Open Google Talk and you know right away whether your friends are logged in, offline or idle — it’s called “presence” and it’s all over the web. By using the same protocol behind instant messaging, demand-response company EnerNOC now hopes to move beyond its core business and bring that same level of awareness to smart meters on the grid. Is it a LOL move?
The Boston-based company on Tuesday launched PowerTalk, which uses the open XMPP protocol — used for instant messaging, chat rooms, and voice and video calls — to monitor smart meters and other devices. Any Internet-enabled device can use PowerTalk, and instead of having the system electronically read the meters, say, every five minutes, PowerTalk enables devices to automatically send their statuses to EnerNOC’s network. EnerNOC is installing the technology in all its new devices and is already using it with more than 250 customers,
CEO President David Brewster tells us.
It’s an interesting move, given that EnerNOC is one of the largest demand-response firms. Demand-response services help utilities prevent outages by reducing customers’ power usage — at utilities’ request — during times of high electricity demand. Grid operators buy the unused power, and the services and their customers split the cash. With PowerTalk, EnerNOC plans to add services like real-time outage and voltage information so that utilities would know when they had a power outage or a voltage fluctuation instantly. “Utilities don’t know they’ve had an outage until someone calls them up,” Brewster said. “Now they know instantly if the power is out, and would also get instantaneous voltage readings.”

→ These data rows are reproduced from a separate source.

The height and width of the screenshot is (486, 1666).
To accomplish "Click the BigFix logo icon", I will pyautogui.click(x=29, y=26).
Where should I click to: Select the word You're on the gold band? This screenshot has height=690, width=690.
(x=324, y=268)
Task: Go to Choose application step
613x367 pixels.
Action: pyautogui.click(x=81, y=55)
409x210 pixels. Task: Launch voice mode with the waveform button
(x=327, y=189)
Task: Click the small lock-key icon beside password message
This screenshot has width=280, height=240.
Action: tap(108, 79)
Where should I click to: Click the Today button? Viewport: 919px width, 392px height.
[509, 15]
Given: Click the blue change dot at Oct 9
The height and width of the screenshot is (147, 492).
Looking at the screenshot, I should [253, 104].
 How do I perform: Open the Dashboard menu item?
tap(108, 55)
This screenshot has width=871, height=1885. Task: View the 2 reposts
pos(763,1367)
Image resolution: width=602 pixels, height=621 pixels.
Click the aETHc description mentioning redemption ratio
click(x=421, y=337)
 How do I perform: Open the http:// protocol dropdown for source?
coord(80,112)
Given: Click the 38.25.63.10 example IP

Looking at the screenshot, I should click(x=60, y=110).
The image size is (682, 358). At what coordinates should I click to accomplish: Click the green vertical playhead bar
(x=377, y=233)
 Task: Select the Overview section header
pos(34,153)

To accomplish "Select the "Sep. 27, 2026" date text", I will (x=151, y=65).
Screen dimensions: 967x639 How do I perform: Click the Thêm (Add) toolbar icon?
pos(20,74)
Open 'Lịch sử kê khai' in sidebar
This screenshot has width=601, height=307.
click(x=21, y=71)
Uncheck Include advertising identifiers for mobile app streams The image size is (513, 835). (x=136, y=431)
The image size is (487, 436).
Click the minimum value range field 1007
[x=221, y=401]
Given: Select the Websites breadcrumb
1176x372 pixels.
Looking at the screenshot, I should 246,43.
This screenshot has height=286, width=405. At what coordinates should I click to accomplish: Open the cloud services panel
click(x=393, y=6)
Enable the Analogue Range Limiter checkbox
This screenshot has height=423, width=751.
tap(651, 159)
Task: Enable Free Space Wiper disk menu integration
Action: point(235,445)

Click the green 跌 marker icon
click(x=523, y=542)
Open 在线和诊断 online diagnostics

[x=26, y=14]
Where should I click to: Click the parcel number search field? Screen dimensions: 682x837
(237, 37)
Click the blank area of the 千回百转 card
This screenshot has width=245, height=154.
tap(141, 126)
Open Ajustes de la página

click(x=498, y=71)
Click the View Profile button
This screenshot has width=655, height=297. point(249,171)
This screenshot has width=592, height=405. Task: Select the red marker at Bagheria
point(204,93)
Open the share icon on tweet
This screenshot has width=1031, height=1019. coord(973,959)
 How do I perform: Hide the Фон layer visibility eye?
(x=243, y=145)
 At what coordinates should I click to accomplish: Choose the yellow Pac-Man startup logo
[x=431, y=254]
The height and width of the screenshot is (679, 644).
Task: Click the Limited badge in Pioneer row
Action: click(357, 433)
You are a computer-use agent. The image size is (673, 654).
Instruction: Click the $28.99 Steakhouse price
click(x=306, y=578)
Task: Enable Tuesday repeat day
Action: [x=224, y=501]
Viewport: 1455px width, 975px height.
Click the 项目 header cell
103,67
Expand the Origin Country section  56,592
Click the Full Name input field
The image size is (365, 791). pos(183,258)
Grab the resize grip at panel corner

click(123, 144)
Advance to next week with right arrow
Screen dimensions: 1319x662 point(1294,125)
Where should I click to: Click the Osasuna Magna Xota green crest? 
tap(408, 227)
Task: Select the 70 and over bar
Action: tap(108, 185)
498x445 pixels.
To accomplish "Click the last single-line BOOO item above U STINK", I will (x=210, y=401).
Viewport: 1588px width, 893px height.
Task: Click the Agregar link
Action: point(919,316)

PowerTalk can also make EnerNOC’s current demand-response services more accurate. The idea is that the technology will give EnerNOC more up-to-date information about its customers’ systems, so that grid operators will know exactly how much electricity is available to them through demand-response services at any time. Having this information will make grid operators feel more confident about using demand response instead of power plants to avoid outages, Brewster said. “Grid operators are used to getting feeds from central power stations at second intervals,” he said. “This levels the playing field for demand response, and I think it’s going to play a major role in making grid operators feel comfortable with this resource.”
PowerTalk also has made it quicker and easier to set up new customers by eliminating the need to establish virtual private networks and to coordinate and send out status requests. And whereas meters previously would send a message back every time they received a request, with PowerTalk the meters will only send a message if their status changes, Brewster said. “There’s not a lot of overhead, because it’s not constantly sending ‘I’m here, I’m here, I’m here.’ We’ll just know instantly if anything changes.”
EnerNOC claims that using an open standards-based communications protocol, which has been around for a long time, will make its system more interoperable. But that, of course, depends on whether the rest of the industry signs up to use it, says Jesse Berst, managing director of Global Smart Energy. And with plenty of other potential protocols out there, XMPP will likely face some competition in becoming an industry standard.